*** Opening of INPUT DATA ***

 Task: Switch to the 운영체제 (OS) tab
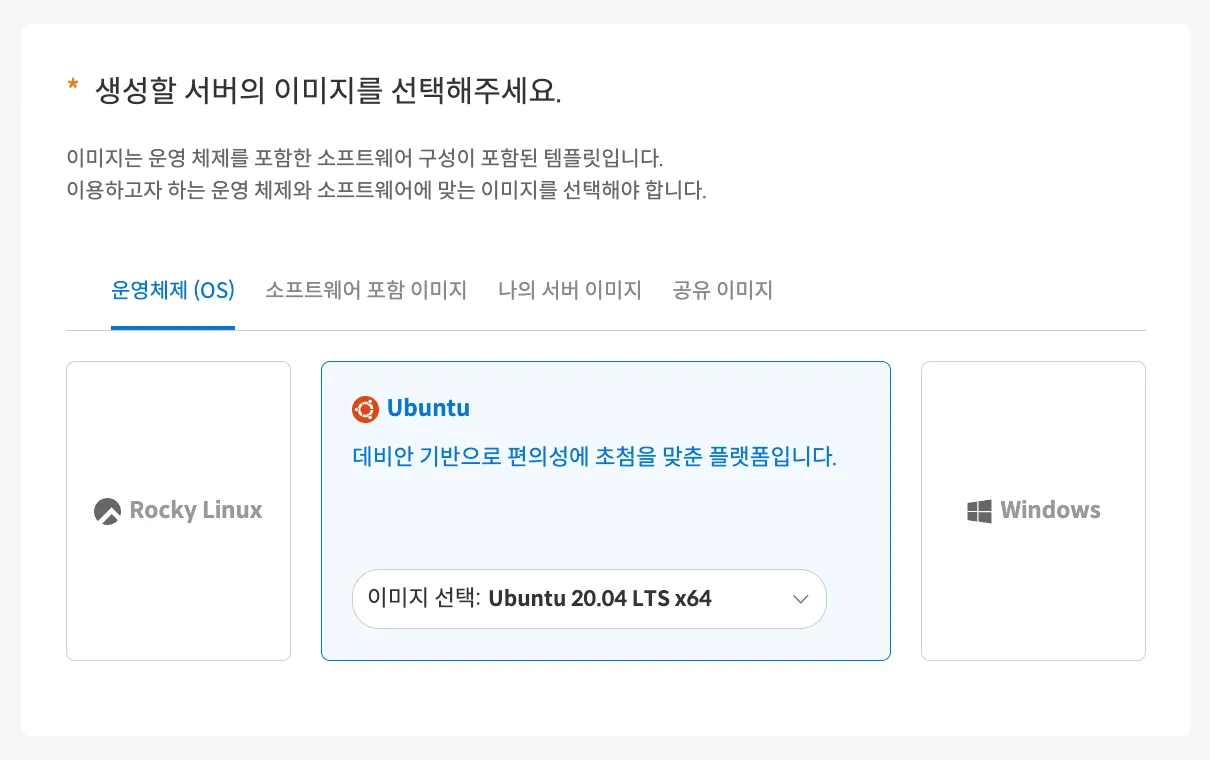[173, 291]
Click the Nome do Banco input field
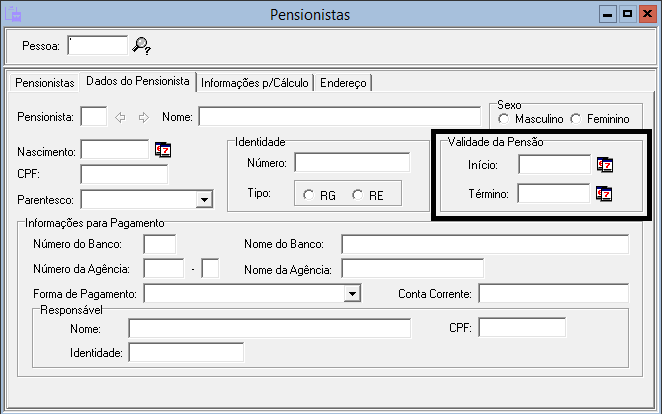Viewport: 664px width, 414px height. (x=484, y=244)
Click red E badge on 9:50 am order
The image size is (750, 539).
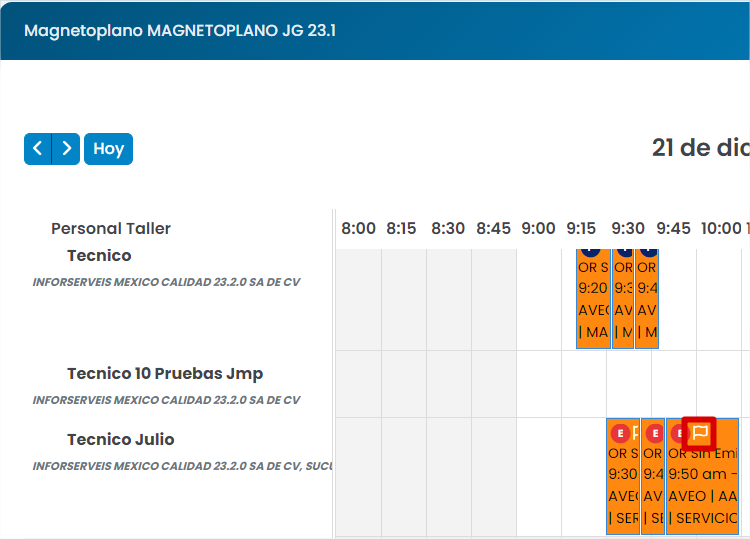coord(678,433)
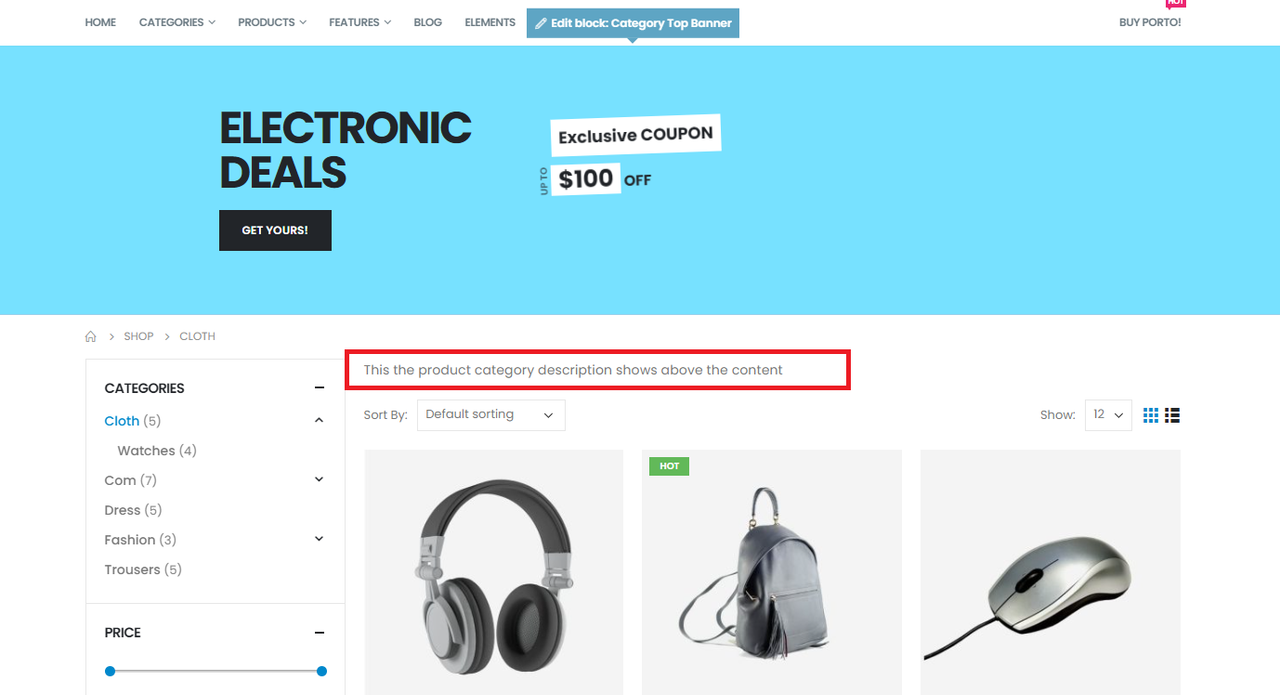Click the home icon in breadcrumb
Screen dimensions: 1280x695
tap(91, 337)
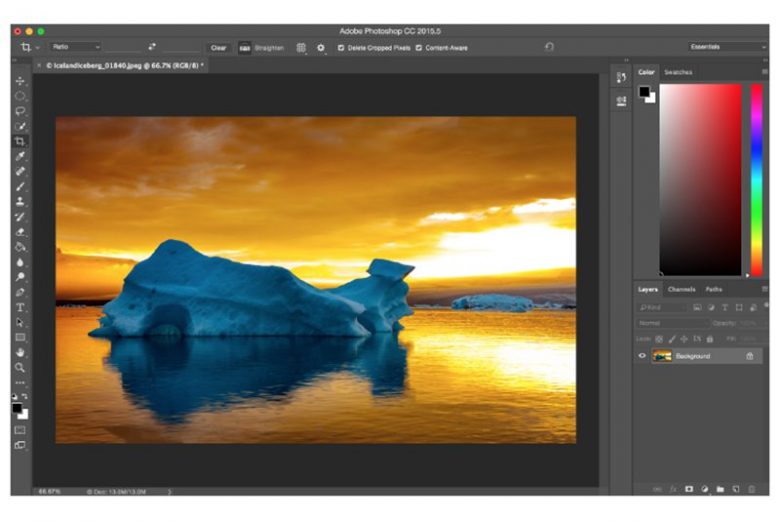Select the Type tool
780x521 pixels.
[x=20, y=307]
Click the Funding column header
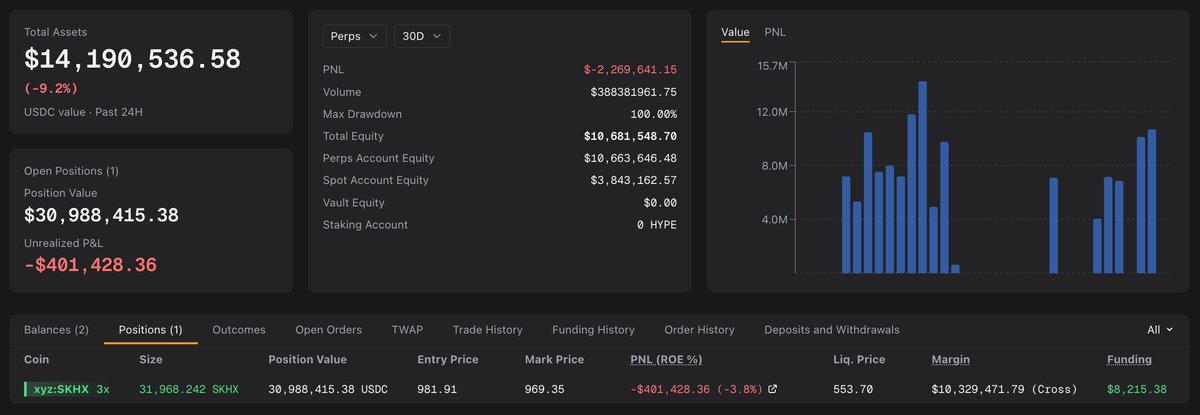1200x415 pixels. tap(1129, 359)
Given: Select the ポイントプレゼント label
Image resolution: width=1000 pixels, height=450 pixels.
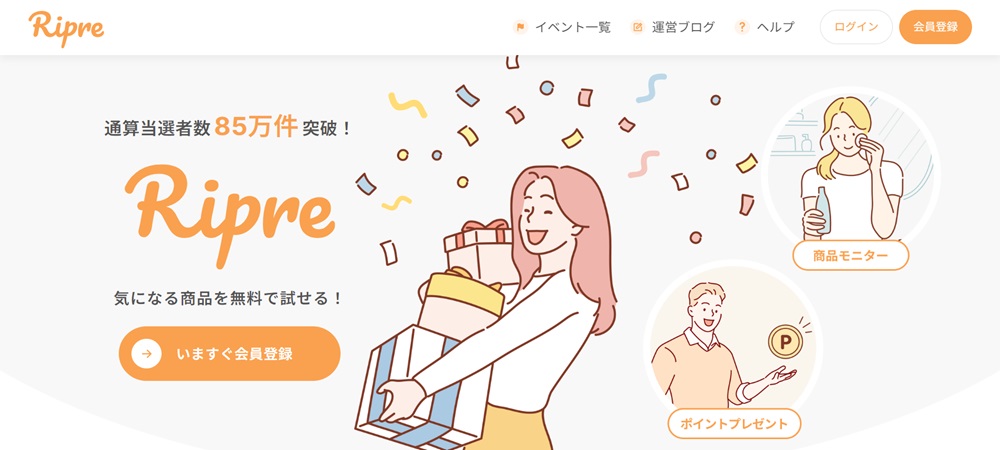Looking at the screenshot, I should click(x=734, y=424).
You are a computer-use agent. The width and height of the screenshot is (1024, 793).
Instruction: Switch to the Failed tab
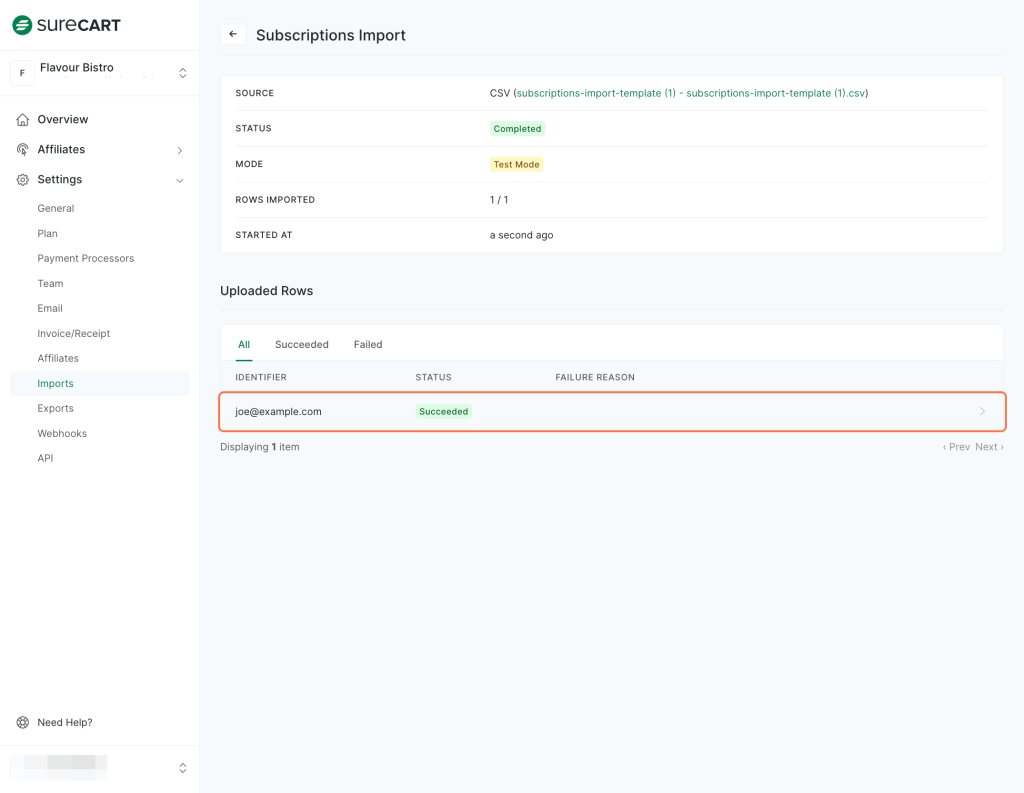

*** Close of INPUT DATA ***

_HOW TO COMPLETE THIS TASK:_ The records above must be printed exactly; the pictures stay out.

_RESULT OF THIS EXERCISE:_
 Task: Switch to the 운영체제 (OS) tab
[173, 291]
Click the Nome do Banco input field
Viewport: 664px width, 414px height. (x=484, y=244)
Click red E badge on 9:50 am order
The image size is (750, 539).
coord(678,433)
Click the home icon in breadcrumb
Screen dimensions: 1280x695
tap(91, 337)
Select the Type tool
780x521 pixels.
[x=20, y=307]
Click the Funding column header
1200x415 pixels. tap(1129, 359)
Given: Select the ポイントプレゼント label
Image resolution: width=1000 pixels, height=450 pixels.
Looking at the screenshot, I should click(x=734, y=424).
You are a computer-use agent. The width and height of the screenshot is (1024, 793).
Instruction: Switch to the Failed tab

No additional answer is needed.